Ever since I called my coach and emailed my teammates, I felt like I’d been handling the change pretty well.  I felt confident I made the right decision, and I felt ready for whatever else I would be doing in life.  Not to mention, my knee was almost constantly hurting, so it seemed like I made the obvious and right decision.

But these last few days have been different.  I’ve been able to start working out more, and for some reason, that’s what’s making the difference.  All summer my knee was hurting. It was so hard for me to convince myself to work out, because simply the thought of exercise, made my knee hurt more. 

And of course, now that I’m working out more, my knee is hurting less.  It’s getting stronger, but that’s almost more disappointing than the pain.  If I would’ve tried and fought harder, would my situation be different now?   I told myself that no matter what, my inability to continue gymnastics wasn’t because I didn’t try hard enough, and now I’m just struggling to convince myself that that is still true.  Maybe it’s because the Olympics are over, and I’m really starting to miss my teammates back at Davis, but I really miss gymnastics.  A lot.  I don’t think I regret the decision, because there’s still a high change of me reinjuring my knee, or worse, getting healthy and just not being good enough.

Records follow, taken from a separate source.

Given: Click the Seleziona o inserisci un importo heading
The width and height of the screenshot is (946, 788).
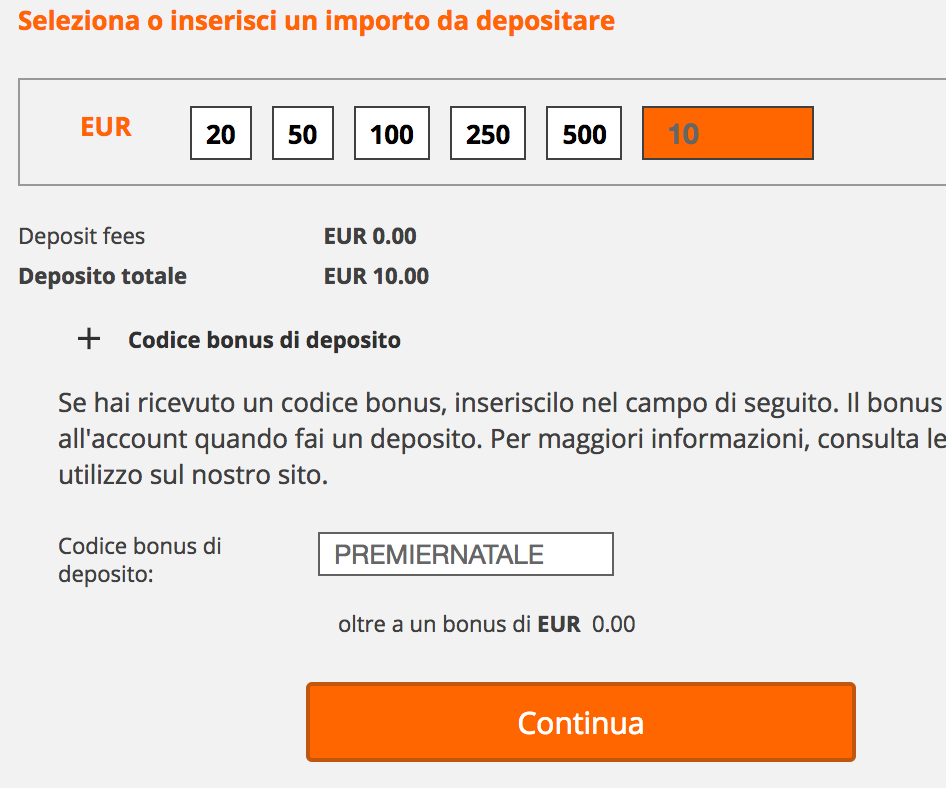Looking at the screenshot, I should coord(316,21).
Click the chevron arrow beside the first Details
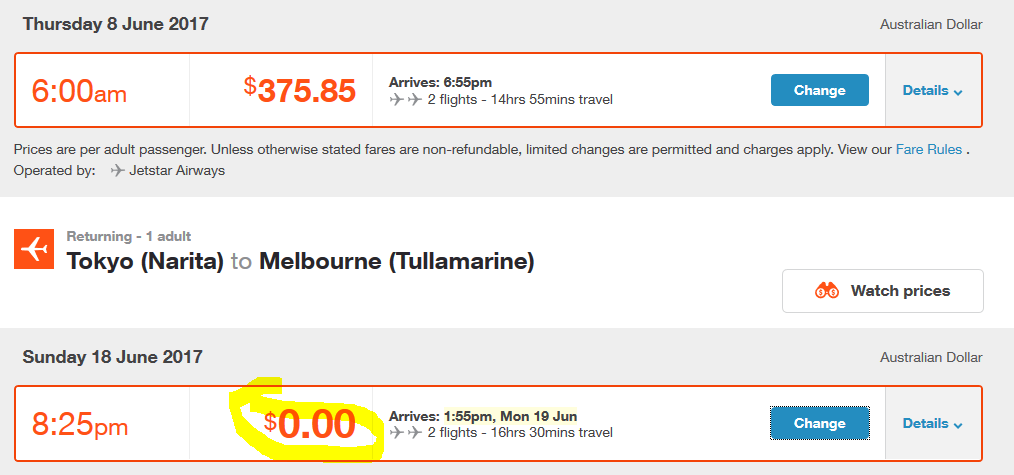The height and width of the screenshot is (475, 1014). [x=958, y=92]
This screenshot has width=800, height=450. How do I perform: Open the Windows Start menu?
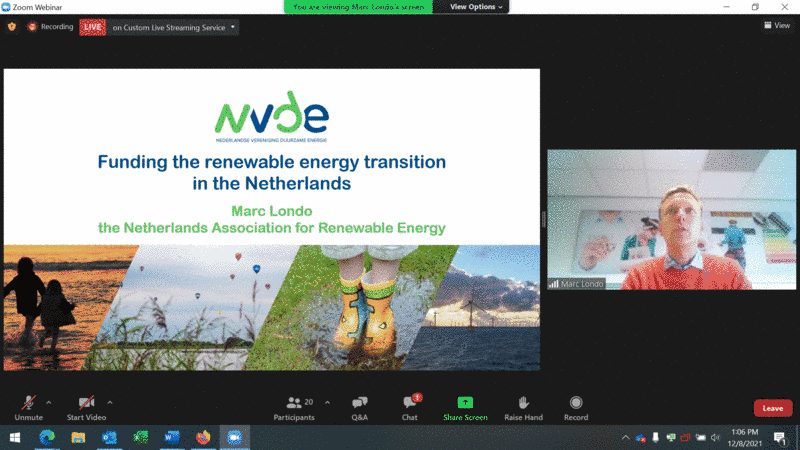[14, 437]
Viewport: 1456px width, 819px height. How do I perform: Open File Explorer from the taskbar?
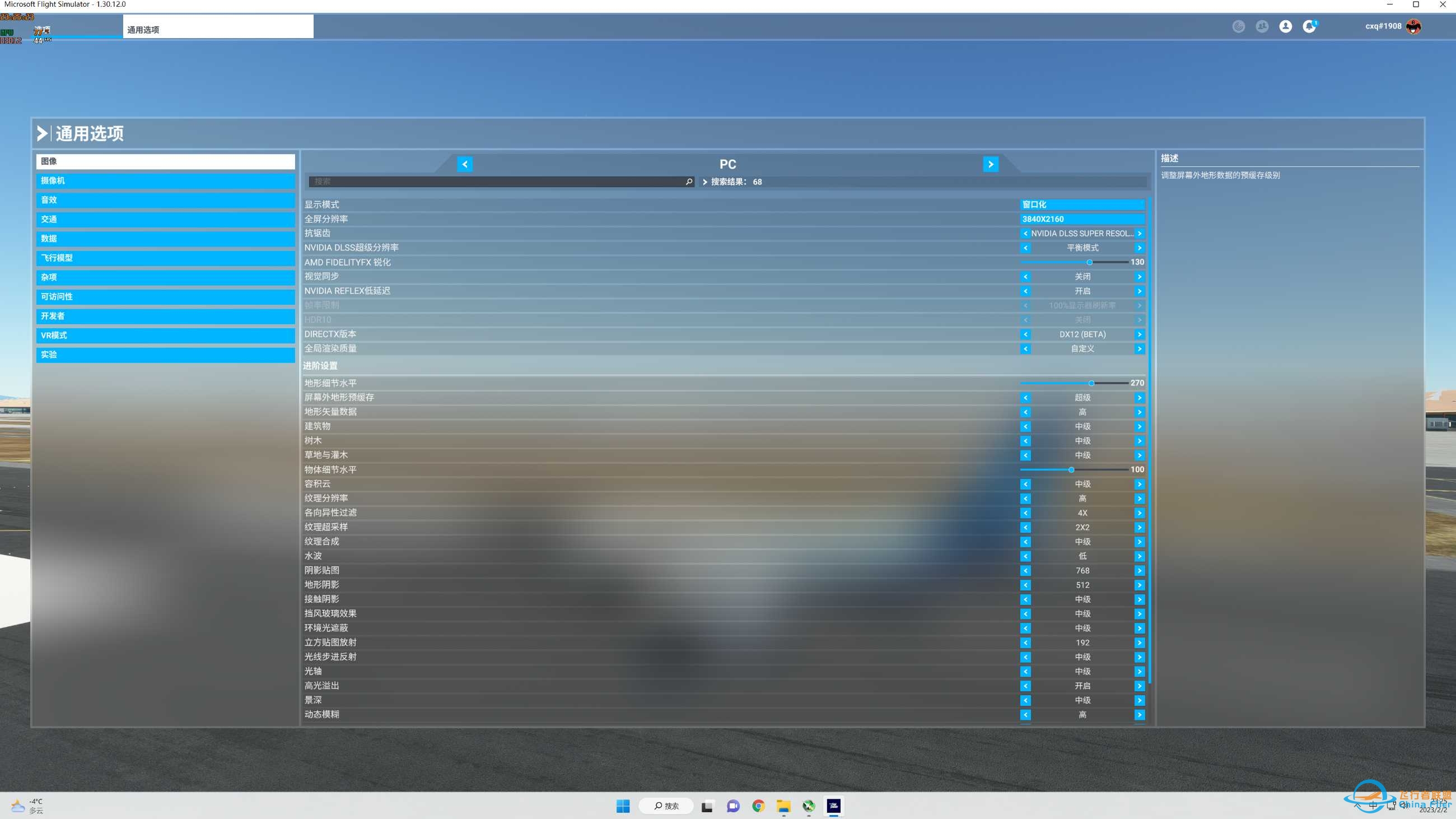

Up until recently, I thought I was doing so well.  Handling the whole situation with my head held high, and looking at the bright side of it all.  But every once in awhile, I just catch glimpses of what I used to have, and how it used to make me feel.   I’m having a hard time figuring out what I’m going to do next.  After all, it’s who I was, and right now, I not only feel like I can’t get away from it, I also can’t seem to move on.